O meu segundo exílio foi Brasília.Despachado para lá aos 10 anos de idade.Lembro-me do susto quer tive ao ver os prédios deitados,preguiçosos.Indaguei ao meu pai o porquê daquilo e ele me disse:" Foi assim pensado por Lucio Costa e por Niemeyer comuna e pronto"!
Talvez tenha sido a primeira experiência de não deslocamento possível que reconheço na minha vida.Já que fora planejada assim ,e por duas figuras tão eminentes,não se pode - não é nem que não se deva ,portanto é mais grave- sequer questionar.

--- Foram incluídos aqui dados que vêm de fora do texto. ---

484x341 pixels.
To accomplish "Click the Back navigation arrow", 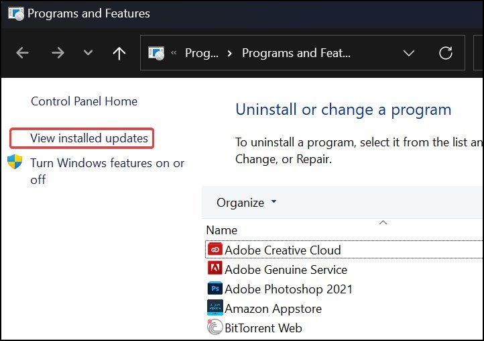I will pos(23,53).
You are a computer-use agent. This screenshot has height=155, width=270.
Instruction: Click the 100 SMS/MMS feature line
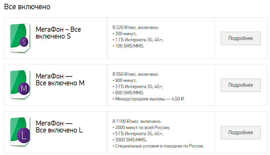click(128, 46)
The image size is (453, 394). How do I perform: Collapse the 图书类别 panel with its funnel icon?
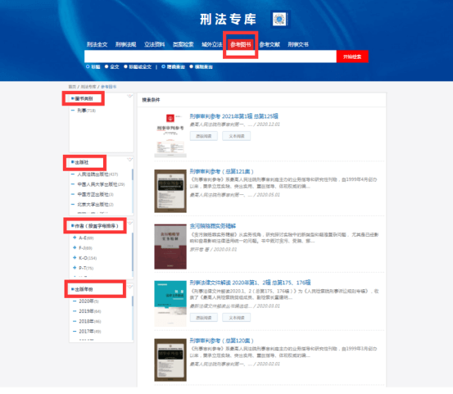[129, 96]
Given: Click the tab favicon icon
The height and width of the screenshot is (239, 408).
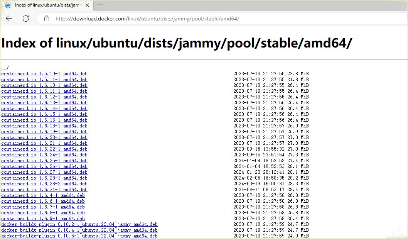Looking at the screenshot, I should point(8,5).
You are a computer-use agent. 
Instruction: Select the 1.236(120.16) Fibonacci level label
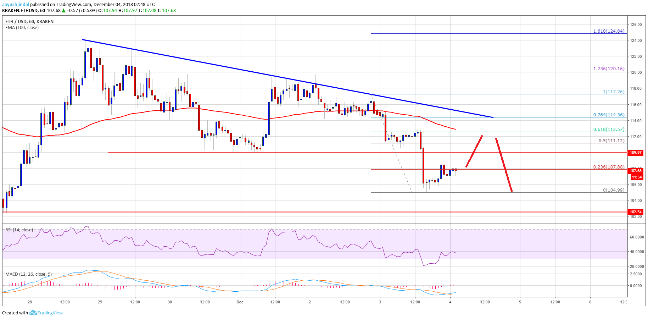click(x=609, y=69)
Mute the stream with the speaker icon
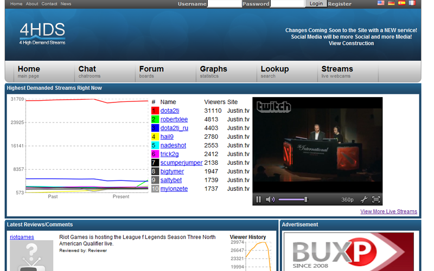Viewport: 434px width, 271px height. point(270,199)
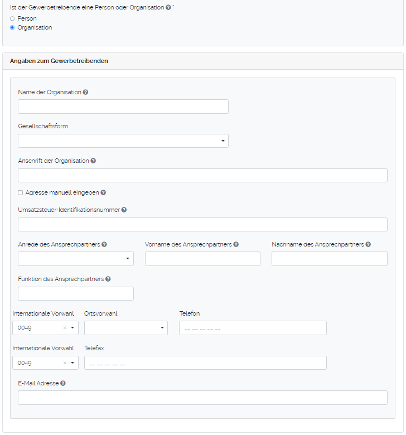This screenshot has height=435, width=406.
Task: Show help for Vorname des Ansprechpartners
Action: [236, 244]
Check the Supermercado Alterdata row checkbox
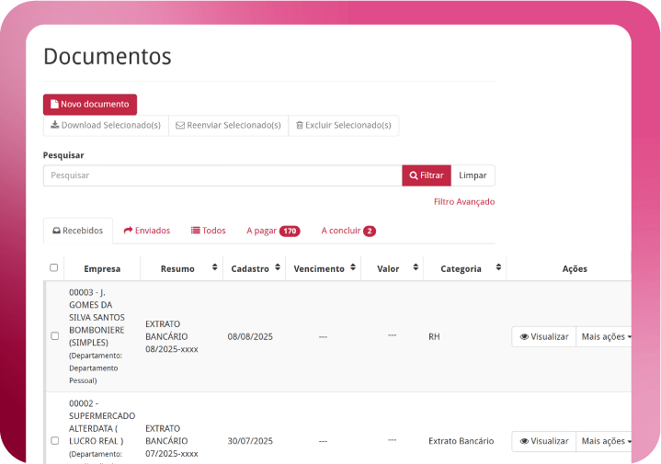The height and width of the screenshot is (464, 661). click(x=54, y=441)
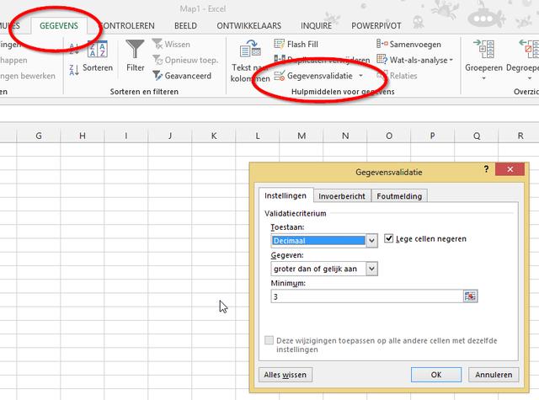
Task: Click the Groeperen icon
Action: pyautogui.click(x=483, y=56)
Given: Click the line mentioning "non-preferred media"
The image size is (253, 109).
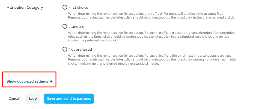Looking at the screenshot, I should [152, 59].
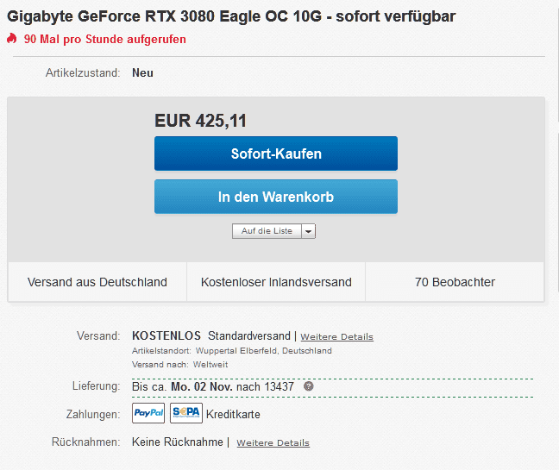Click the 70 Beobachter cell
Viewport: 559px width, 470px height.
click(455, 282)
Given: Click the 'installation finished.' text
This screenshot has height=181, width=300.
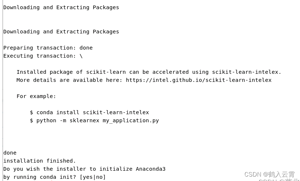Looking at the screenshot, I should (40, 161).
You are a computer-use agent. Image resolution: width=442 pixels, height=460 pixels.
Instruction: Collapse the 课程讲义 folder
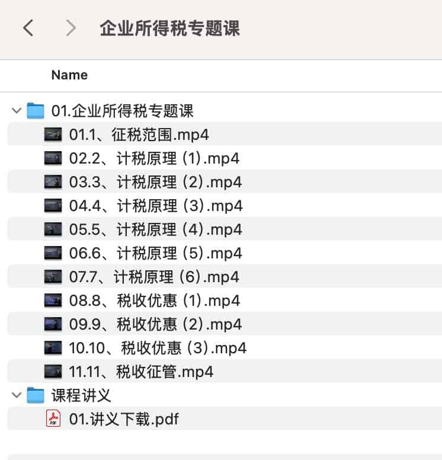pos(15,395)
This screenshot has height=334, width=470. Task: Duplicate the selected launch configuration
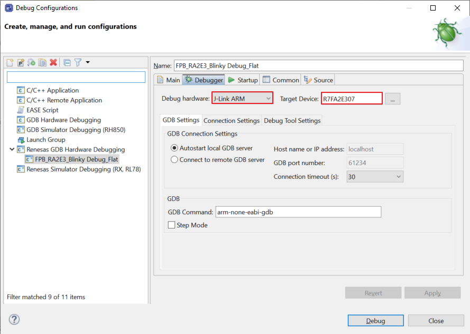point(42,62)
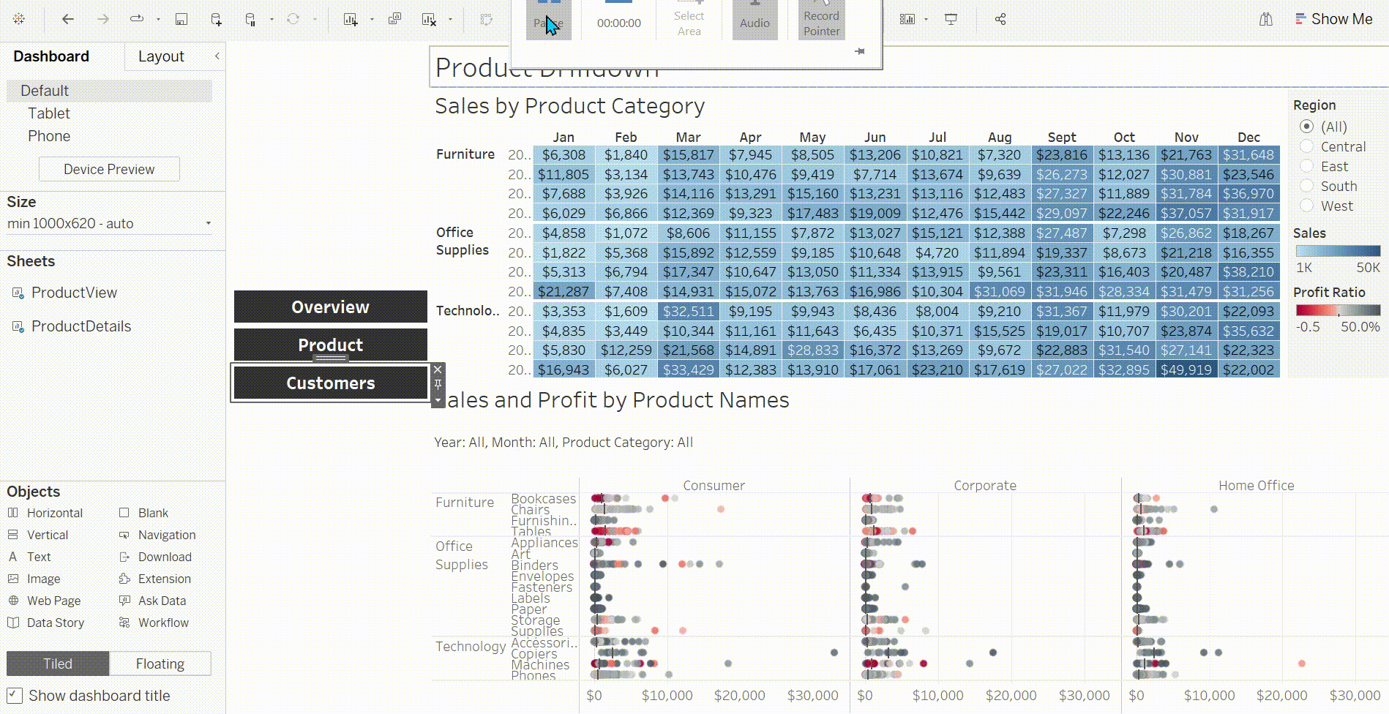Switch to the Layout tab
1389x714 pixels.
tap(161, 56)
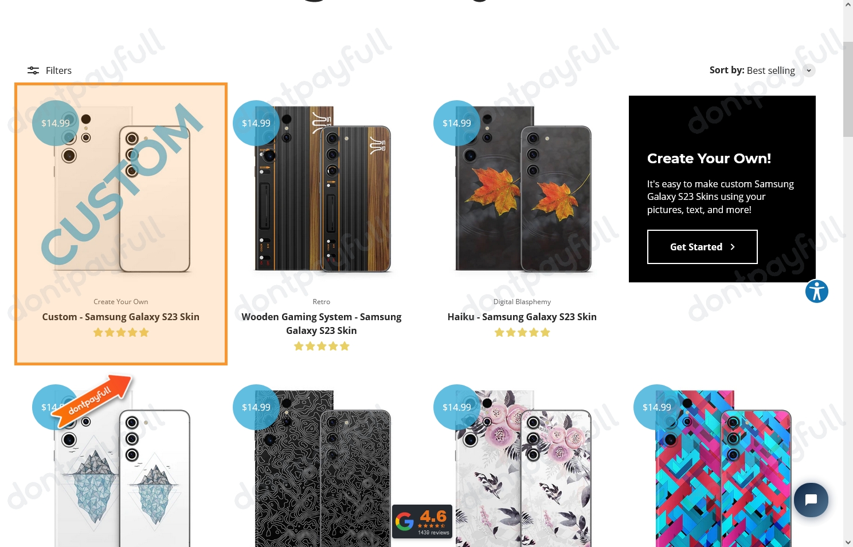Viewport: 853px width, 547px height.
Task: Open the live chat bubble
Action: tap(811, 500)
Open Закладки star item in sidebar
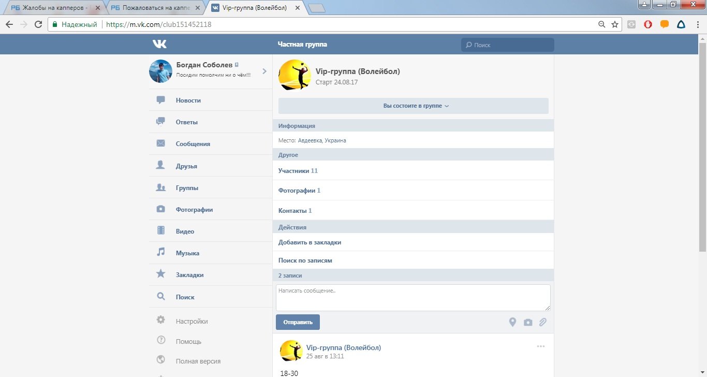Image resolution: width=707 pixels, height=377 pixels. point(189,275)
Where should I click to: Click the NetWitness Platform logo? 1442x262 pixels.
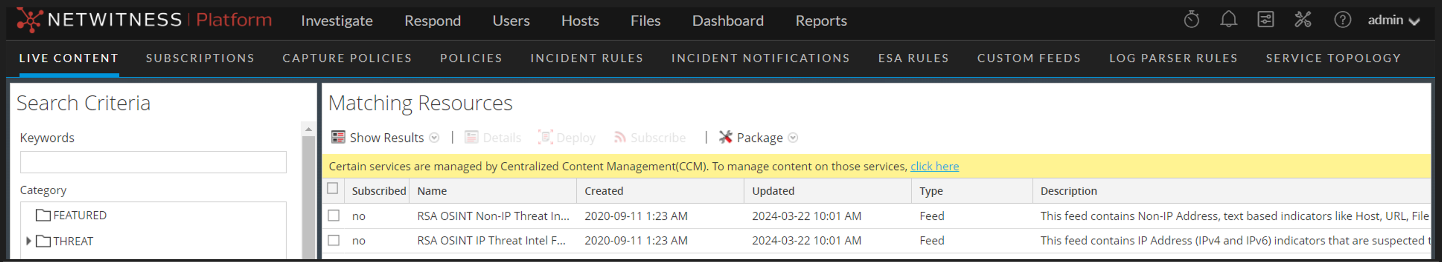click(144, 20)

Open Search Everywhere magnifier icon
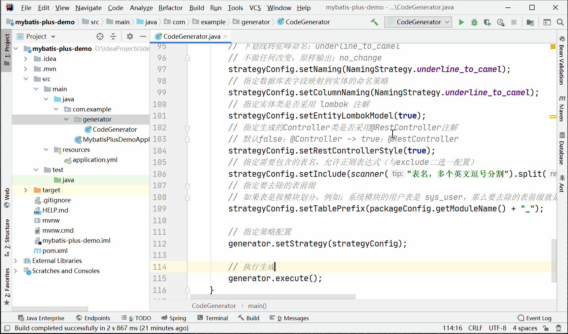click(x=560, y=22)
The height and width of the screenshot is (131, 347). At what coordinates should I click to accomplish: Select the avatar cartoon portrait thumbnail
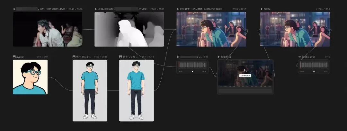tap(30, 77)
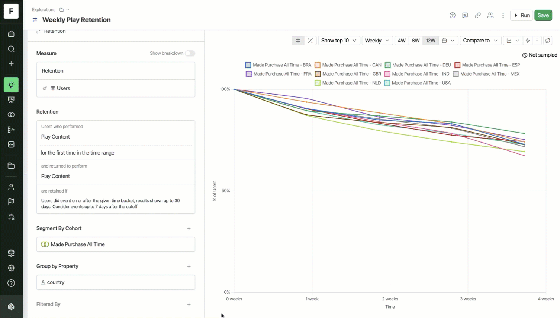Screen dimensions: 560x318
Task: Go to home via sidebar home icon
Action: (x=11, y=34)
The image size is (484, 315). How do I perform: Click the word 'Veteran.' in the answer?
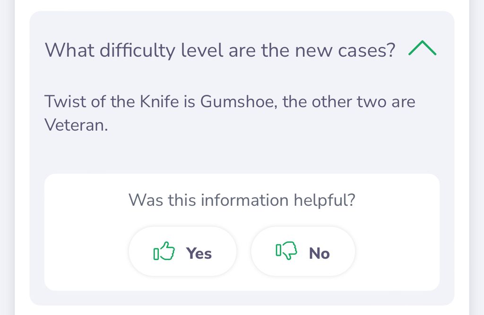76,125
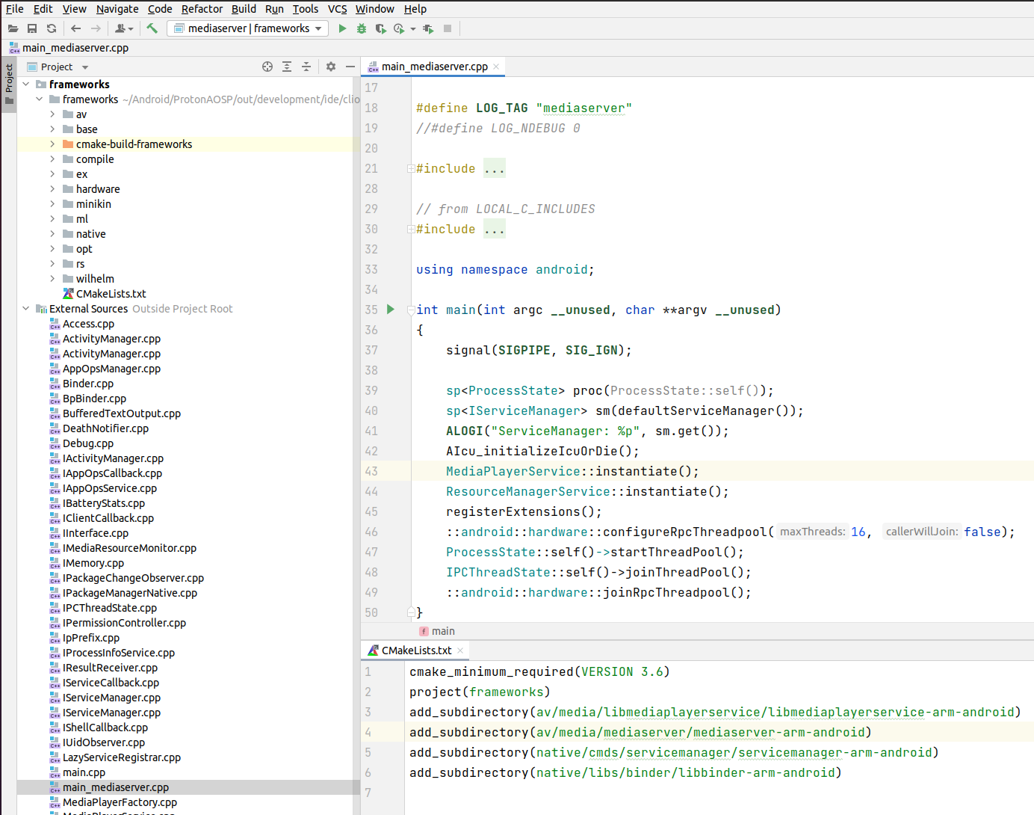Open the Refactor menu
1034x815 pixels.
click(x=202, y=9)
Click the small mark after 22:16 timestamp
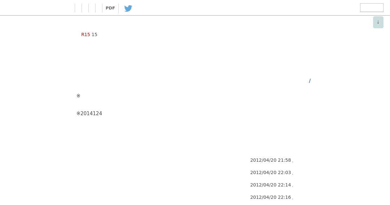This screenshot has height=205, width=390. tap(293, 198)
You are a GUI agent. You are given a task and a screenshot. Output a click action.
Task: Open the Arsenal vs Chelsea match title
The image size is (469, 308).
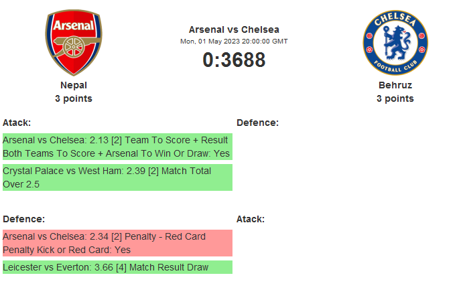point(234,29)
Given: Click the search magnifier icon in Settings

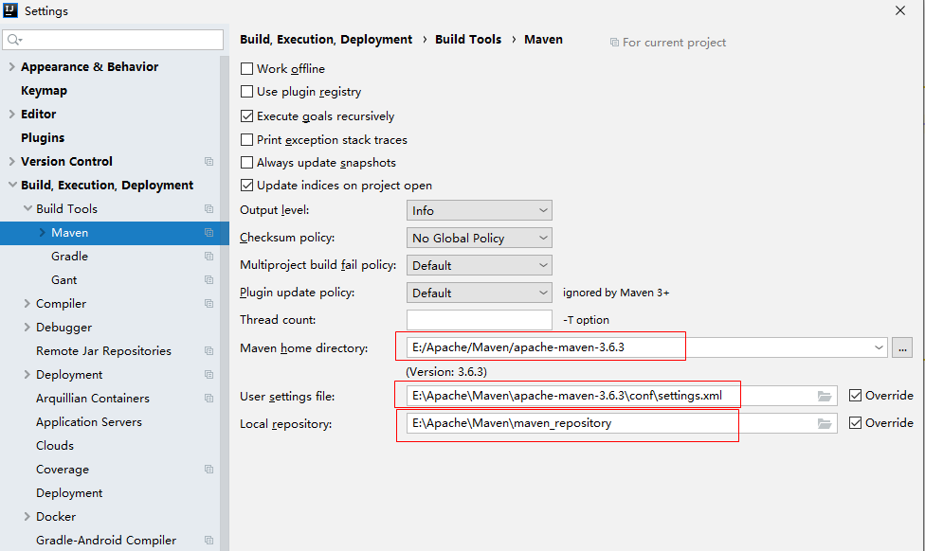Looking at the screenshot, I should [x=13, y=40].
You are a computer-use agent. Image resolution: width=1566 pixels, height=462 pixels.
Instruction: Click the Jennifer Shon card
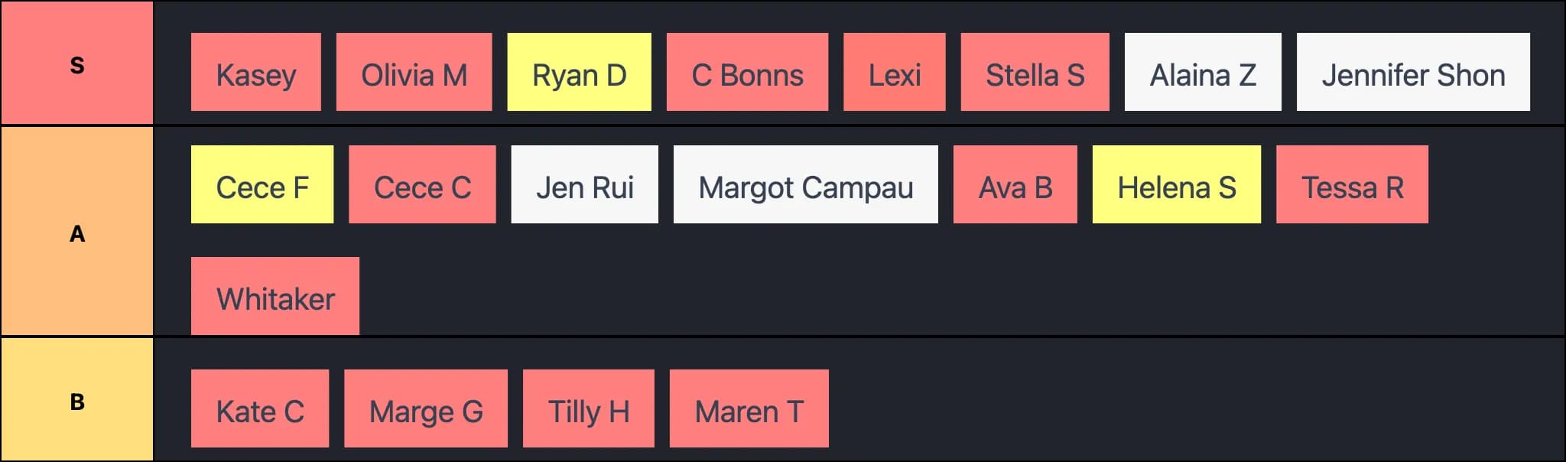pyautogui.click(x=1413, y=73)
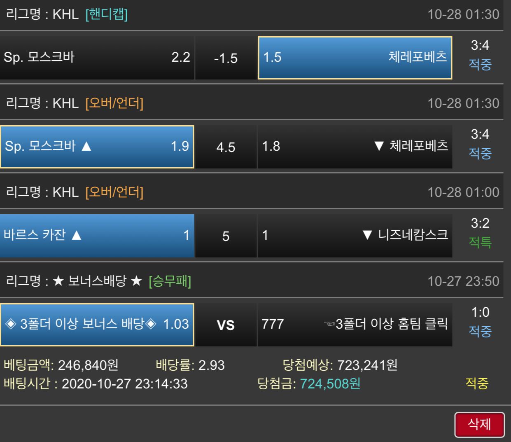Click the down-arrow icon beside 니즈네캄스크

click(367, 235)
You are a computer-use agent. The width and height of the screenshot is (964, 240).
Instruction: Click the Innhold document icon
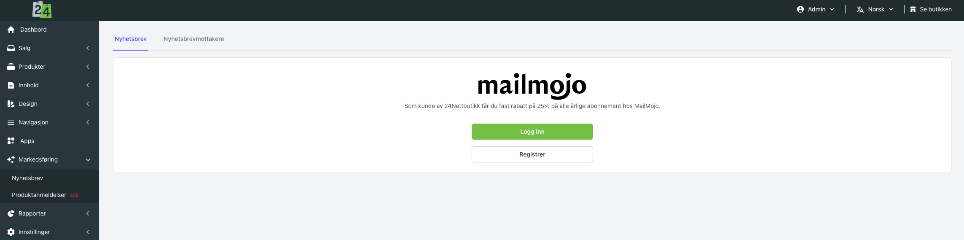pyautogui.click(x=11, y=85)
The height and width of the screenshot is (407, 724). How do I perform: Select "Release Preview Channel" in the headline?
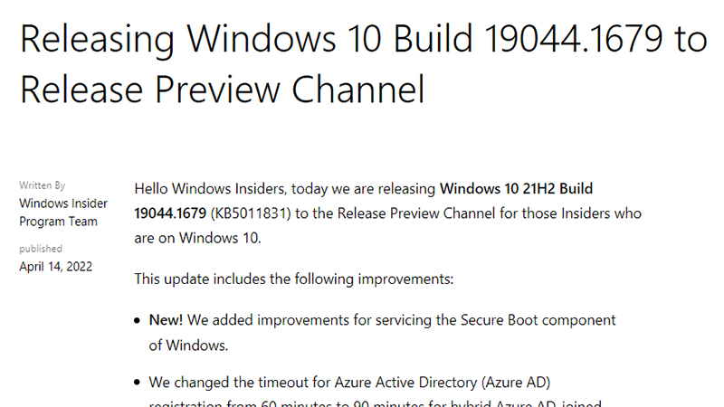tap(222, 89)
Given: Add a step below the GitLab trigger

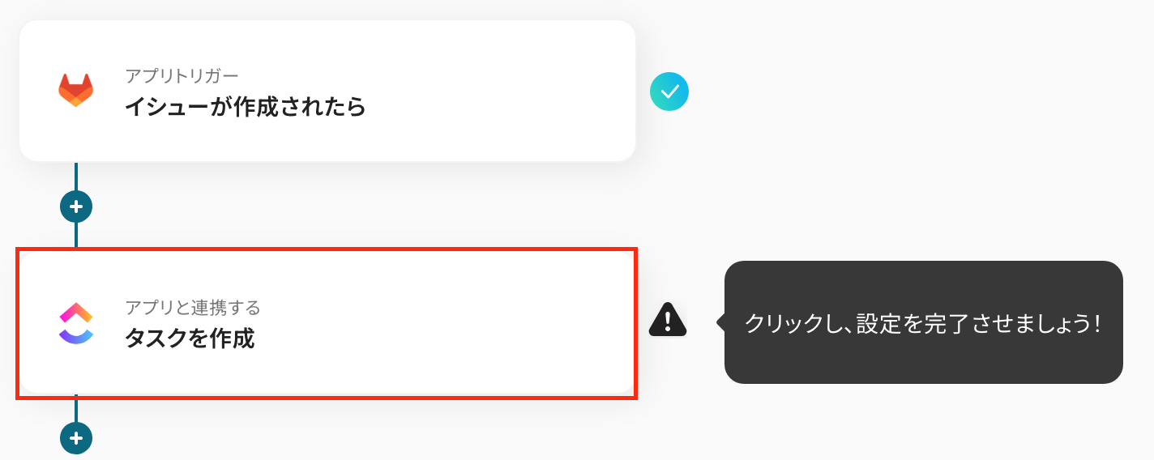Looking at the screenshot, I should (76, 207).
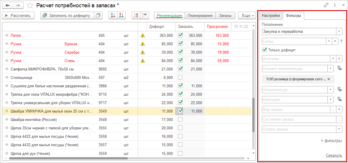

Era o típico servidor público, leal às delirações das repartições oficiais,o meu pai.,
Vivi por sete anos e meio na secura do planalto central -nessa época muito menos seco,mais frio no inverno e mais aconchegante nos vínculos pessoais-, e a vi desabrochar.Fomos adolescentes juntos.Agora,tornou-se adulta neurótica grave caminhando para decrepitude .Alguém precisa arrumar um geriatra e um neurologista para aquela cidade,antes que algum Roriz o faça.Imitam as grandes metrópoles brasileiras no que elas têm de pior.
Quando vibrei com a morte de minha escola primeira ,talvez estivesse mentindo,pois ainda falo aqui sobre ela.Creio que desejei pular aquele muro branco alto e visitar os meus amigos de infãncia.Quem sabe poderíamos formar um novo partido?E aquela mulher de 8 anos que não correspondeu aos meus galanteios com sorvete do Morais,que ficava quase em frente da minha boca-casa, em punho?
A casa ,avisaram-me ,já não era mais a mesma, fazia anos. Abandonada pelo tempo e pela despedida sem Adeus.Entrar lá é se entristecer demais.Tem até mendigo estudando,quero dizer,morando ali.
O que restou está na minha retina-memória.E eu ,por certo,ainda hei de sonhar que posso jogar pra fora o que é caminho, tão somente, de uma solidão da boca pra dentro.